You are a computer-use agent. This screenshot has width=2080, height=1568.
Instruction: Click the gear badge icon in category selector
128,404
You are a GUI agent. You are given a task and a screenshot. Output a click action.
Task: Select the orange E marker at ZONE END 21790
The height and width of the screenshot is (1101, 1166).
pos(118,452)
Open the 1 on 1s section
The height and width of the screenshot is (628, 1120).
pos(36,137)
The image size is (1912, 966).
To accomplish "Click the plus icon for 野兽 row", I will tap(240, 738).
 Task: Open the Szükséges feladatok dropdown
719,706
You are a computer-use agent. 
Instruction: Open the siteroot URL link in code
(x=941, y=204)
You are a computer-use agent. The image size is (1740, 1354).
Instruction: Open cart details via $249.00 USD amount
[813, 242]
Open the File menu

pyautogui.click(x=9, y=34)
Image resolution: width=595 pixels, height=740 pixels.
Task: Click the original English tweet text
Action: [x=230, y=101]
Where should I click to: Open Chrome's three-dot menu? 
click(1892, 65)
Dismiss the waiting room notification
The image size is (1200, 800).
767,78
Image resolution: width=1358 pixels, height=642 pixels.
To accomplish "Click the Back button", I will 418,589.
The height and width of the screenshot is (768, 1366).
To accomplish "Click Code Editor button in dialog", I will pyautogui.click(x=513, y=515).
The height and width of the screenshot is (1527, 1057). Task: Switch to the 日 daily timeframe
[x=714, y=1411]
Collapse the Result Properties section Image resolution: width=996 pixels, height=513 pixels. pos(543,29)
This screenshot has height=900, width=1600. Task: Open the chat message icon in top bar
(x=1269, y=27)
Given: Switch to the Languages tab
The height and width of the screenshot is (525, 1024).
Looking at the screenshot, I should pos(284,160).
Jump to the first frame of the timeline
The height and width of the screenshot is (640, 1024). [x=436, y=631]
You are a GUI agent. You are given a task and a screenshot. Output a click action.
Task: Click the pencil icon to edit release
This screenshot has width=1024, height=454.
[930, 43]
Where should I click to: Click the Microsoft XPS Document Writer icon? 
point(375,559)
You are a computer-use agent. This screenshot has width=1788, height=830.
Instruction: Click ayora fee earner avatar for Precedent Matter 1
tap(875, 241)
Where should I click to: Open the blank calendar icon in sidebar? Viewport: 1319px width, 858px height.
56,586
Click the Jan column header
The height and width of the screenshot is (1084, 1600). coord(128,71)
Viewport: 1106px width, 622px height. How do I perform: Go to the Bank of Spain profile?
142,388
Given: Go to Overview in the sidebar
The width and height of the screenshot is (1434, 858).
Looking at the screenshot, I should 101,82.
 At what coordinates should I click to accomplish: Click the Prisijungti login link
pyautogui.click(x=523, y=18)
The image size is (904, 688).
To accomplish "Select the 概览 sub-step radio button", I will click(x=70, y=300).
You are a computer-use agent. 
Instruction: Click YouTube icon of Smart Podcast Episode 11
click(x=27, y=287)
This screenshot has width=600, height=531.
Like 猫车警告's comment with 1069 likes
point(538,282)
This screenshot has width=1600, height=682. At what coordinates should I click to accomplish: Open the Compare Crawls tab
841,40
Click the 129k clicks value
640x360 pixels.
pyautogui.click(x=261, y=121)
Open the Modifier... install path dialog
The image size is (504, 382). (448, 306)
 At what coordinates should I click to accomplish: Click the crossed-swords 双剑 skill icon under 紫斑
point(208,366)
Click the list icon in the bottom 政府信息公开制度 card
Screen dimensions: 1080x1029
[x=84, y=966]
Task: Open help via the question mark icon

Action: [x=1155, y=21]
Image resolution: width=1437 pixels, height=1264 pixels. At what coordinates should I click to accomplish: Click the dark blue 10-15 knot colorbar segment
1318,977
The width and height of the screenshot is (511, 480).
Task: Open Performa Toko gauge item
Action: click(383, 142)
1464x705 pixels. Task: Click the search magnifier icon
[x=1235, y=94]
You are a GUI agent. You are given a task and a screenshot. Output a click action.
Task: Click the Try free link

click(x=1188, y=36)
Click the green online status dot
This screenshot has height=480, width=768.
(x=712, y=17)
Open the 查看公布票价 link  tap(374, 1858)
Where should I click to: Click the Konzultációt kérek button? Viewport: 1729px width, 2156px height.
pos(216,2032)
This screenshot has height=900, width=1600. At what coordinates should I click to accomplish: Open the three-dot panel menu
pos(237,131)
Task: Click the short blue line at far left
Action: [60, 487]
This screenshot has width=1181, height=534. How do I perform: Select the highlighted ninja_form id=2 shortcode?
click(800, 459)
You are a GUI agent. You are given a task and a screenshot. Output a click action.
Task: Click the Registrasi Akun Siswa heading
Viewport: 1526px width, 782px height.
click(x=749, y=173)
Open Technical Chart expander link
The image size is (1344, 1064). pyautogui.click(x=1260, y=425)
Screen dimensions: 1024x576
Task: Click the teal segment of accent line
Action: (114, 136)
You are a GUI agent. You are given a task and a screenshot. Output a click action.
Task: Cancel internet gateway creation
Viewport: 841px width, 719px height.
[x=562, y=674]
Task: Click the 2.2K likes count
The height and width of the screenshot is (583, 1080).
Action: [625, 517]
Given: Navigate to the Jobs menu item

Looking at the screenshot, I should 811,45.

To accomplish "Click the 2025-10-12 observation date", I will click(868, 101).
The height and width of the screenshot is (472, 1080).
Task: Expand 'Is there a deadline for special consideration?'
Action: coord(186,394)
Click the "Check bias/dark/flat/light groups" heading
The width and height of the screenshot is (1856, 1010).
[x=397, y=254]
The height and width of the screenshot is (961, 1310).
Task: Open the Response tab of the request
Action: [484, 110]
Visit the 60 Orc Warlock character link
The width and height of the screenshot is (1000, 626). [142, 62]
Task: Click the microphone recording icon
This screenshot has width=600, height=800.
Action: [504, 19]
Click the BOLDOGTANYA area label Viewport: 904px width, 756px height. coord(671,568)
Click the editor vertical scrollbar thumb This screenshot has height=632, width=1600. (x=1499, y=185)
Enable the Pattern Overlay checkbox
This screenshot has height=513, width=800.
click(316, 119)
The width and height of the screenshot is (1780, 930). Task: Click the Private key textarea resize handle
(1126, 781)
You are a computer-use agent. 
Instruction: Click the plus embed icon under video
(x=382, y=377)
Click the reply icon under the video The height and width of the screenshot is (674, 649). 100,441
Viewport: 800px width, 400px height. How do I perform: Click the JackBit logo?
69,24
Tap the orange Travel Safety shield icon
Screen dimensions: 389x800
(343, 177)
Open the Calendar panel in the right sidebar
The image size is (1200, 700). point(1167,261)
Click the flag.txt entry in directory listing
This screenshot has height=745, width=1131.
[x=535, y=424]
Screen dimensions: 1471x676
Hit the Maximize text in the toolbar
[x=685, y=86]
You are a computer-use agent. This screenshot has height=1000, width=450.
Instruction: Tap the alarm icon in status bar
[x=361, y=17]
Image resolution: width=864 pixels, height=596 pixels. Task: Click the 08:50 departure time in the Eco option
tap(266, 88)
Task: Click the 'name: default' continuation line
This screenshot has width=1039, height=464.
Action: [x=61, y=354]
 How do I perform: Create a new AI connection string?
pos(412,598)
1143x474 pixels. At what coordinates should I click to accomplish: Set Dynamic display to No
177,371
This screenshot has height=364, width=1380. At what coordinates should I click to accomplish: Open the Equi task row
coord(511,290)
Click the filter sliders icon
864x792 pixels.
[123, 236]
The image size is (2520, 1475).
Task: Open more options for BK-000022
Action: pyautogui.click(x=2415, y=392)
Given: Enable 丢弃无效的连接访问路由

What to do
The full data, repeated exactly, is the only acceptable output.

Your solution
You are a computer-use agent. This screenshot has width=2080, height=1568.
Instruction: Click the gear badge icon in category selector
128,404
You are a GUI agent. You are given a task and a screenshot. Output a click action.
Task: Select the orange E marker at ZONE END 21790
The height and width of the screenshot is (1101, 1166).
pos(118,452)
Open the 1 on 1s section
The height and width of the screenshot is (628, 1120).
pos(36,137)
The image size is (1912, 966).
To accomplish "Click the plus icon for 野兽 row", I will tap(240, 738).
 Task: Open the Szükséges feladatok dropdown
719,706
You are a computer-use agent. 
Instruction: Open the siteroot URL link in code
(x=941, y=204)
You are a computer-use agent. The image size is (1740, 1354).
Instruction: Open cart details via $249.00 USD amount
[813, 242]
Open the File menu

pyautogui.click(x=9, y=34)
Image resolution: width=595 pixels, height=740 pixels.
Task: Click the original English tweet text
Action: [x=230, y=101]
Where should I click to: Open Chrome's three-dot menu? 
click(1892, 65)
Dismiss the waiting room notification
The image size is (1200, 800).
767,78
Image resolution: width=1358 pixels, height=642 pixels.
To accomplish "Click the Back button", I will 418,589.
The height and width of the screenshot is (768, 1366).
To accomplish "Click Code Editor button in dialog", I will pyautogui.click(x=513, y=515).
The height and width of the screenshot is (1527, 1057). Task: Switch to the 日 daily timeframe
[x=714, y=1411]
Collapse the Result Properties section Image resolution: width=996 pixels, height=513 pixels. pos(543,29)
This screenshot has height=900, width=1600. Task: Open the chat message icon in top bar
(x=1269, y=27)
Given: Switch to the Languages tab
The height and width of the screenshot is (525, 1024).
Looking at the screenshot, I should pos(284,160).
Jump to the first frame of the timeline
The height and width of the screenshot is (640, 1024). [x=436, y=631]
You are a GUI agent. You are given a task and a screenshot. Output a click action.
Task: Click the pencil icon to edit release
This screenshot has width=1024, height=454.
[930, 43]
Where should I click to: Click the Microsoft XPS Document Writer icon? 
point(375,559)
You are a computer-use agent. This screenshot has width=1788, height=830.
Instruction: Click ayora fee earner avatar for Precedent Matter 1
tap(875, 241)
Where should I click to: Open the blank calendar icon in sidebar? Viewport: 1319px width, 858px height.
56,586
Click the Jan column header
The height and width of the screenshot is (1084, 1600). coord(128,71)
Viewport: 1106px width, 622px height. How do I perform: Go to the Bank of Spain profile?
142,388
Given: Go to Overview in the sidebar
The width and height of the screenshot is (1434, 858).
Looking at the screenshot, I should 101,82.
 At what coordinates should I click to accomplish: Click the Prisijungti login link
pyautogui.click(x=523, y=18)
The image size is (904, 688).
To accomplish "Select the 概览 sub-step radio button", I will click(x=70, y=300).
You are a computer-use agent. 
Instruction: Click YouTube icon of Smart Podcast Episode 11
click(x=27, y=287)
This screenshot has width=600, height=531.
Like 猫车警告's comment with 1069 likes
point(538,282)
This screenshot has width=1600, height=682. At what coordinates should I click to accomplish: Open the Compare Crawls tab
841,40
Click the 129k clicks value
640x360 pixels.
pyautogui.click(x=261, y=121)
Open the Modifier... install path dialog
The image size is (504, 382). (448, 306)
 At what coordinates should I click to accomplish: Click the crossed-swords 双剑 skill icon under 紫斑
point(208,366)
Click the list icon in the bottom 政府信息公开制度 card
Screen dimensions: 1080x1029
[x=84, y=966]
Task: Open help via the question mark icon

Action: [x=1155, y=21]
Image resolution: width=1437 pixels, height=1264 pixels. At what coordinates should I click to accomplish: Click the dark blue 10-15 knot colorbar segment
1318,977
The width and height of the screenshot is (511, 480).
Task: Open Performa Toko gauge item
Action: click(383, 142)
1464x705 pixels. Task: Click the search magnifier icon
[x=1235, y=94]
You are a GUI agent. You are given a task and a screenshot. Output a click action.
Task: Click the Try free link

click(x=1188, y=36)
Click the green online status dot
This screenshot has height=480, width=768.
(x=712, y=17)
Open the 查看公布票价 link  tap(374, 1858)
Where should I click to: Click the Konzultációt kérek button? Viewport: 1729px width, 2156px height.
pos(216,2032)
This screenshot has height=900, width=1600. At what coordinates should I click to accomplish: Open the three-dot panel menu
pos(237,131)
Task: Click the short blue line at far left
Action: [60, 487]
This screenshot has width=1181, height=534. How do I perform: Select the highlighted ninja_form id=2 shortcode?
click(800, 459)
You are a GUI agent. You are given a task and a screenshot. Output a click action.
Task: Click the Registrasi Akun Siswa heading
Viewport: 1526px width, 782px height.
click(x=749, y=173)
Open Technical Chart expander link
The image size is (1344, 1064). pyautogui.click(x=1260, y=425)
Screen dimensions: 1024x576
Task: Click the teal segment of accent line
Action: (114, 136)
You are a GUI agent. You are given a task and a screenshot. Output a click action.
Task: Cancel internet gateway creation
Viewport: 841px width, 719px height.
[x=562, y=674]
Task: Click the 2.2K likes count
The height and width of the screenshot is (583, 1080).
Action: [625, 517]
Given: Navigate to the Jobs menu item

Looking at the screenshot, I should 811,45.

To accomplish "Click the 2025-10-12 observation date", I will click(868, 101).
The height and width of the screenshot is (472, 1080).
Task: Expand 'Is there a deadline for special consideration?'
Action: coord(186,394)
Click the "Check bias/dark/flat/light groups" heading
The width and height of the screenshot is (1856, 1010).
[x=397, y=254]
The height and width of the screenshot is (961, 1310).
Task: Open the Response tab of the request
Action: [484, 110]
Visit the 60 Orc Warlock character link
The width and height of the screenshot is (1000, 626). [142, 62]
Task: Click the microphone recording icon
This screenshot has width=600, height=800.
Action: [504, 19]
Click the BOLDOGTANYA area label Viewport: 904px width, 756px height. coord(671,568)
Click the editor vertical scrollbar thumb This screenshot has height=632, width=1600. (x=1499, y=185)
Enable the Pattern Overlay checkbox
This screenshot has height=513, width=800.
click(316, 119)
The width and height of the screenshot is (1780, 930). Task: Click the Private key textarea resize handle
(1126, 781)
You are a computer-use agent. 
Instruction: Click the plus embed icon under video
(x=382, y=377)
Click the reply icon under the video The height and width of the screenshot is (674, 649). 100,441
Viewport: 800px width, 400px height. How do I perform: Click the JackBit logo?
69,24
Tap the orange Travel Safety shield icon
Screen dimensions: 389x800
(343, 177)
Open the Calendar panel in the right sidebar
The image size is (1200, 700). point(1167,261)
Click the flag.txt entry in directory listing
This screenshot has height=745, width=1131.
[x=535, y=424]
Screen dimensions: 1471x676
Hit the Maximize text in the toolbar
[x=685, y=86]
You are a computer-use agent. This screenshot has height=1000, width=450.
Instruction: Tap the alarm icon in status bar
[x=361, y=17]
Image resolution: width=864 pixels, height=596 pixels. Task: Click the 08:50 departure time in the Eco option
tap(266, 88)
Task: Click the 'name: default' continuation line
This screenshot has width=1039, height=464.
Action: [x=61, y=354]
 How do I perform: Create a new AI connection string?
pos(412,598)
1143x474 pixels. At what coordinates should I click to accomplish: Set Dynamic display to No
177,371
This screenshot has height=364, width=1380. At what coordinates should I click to accomplish: Open the Equi task row
coord(511,290)
Click the filter sliders icon
864x792 pixels.
[123, 236]
The image size is (2520, 1475).
Task: Open more options for BK-000022
Action: pyautogui.click(x=2415, y=392)
Given: Enable 丢弃无效的连接访问路由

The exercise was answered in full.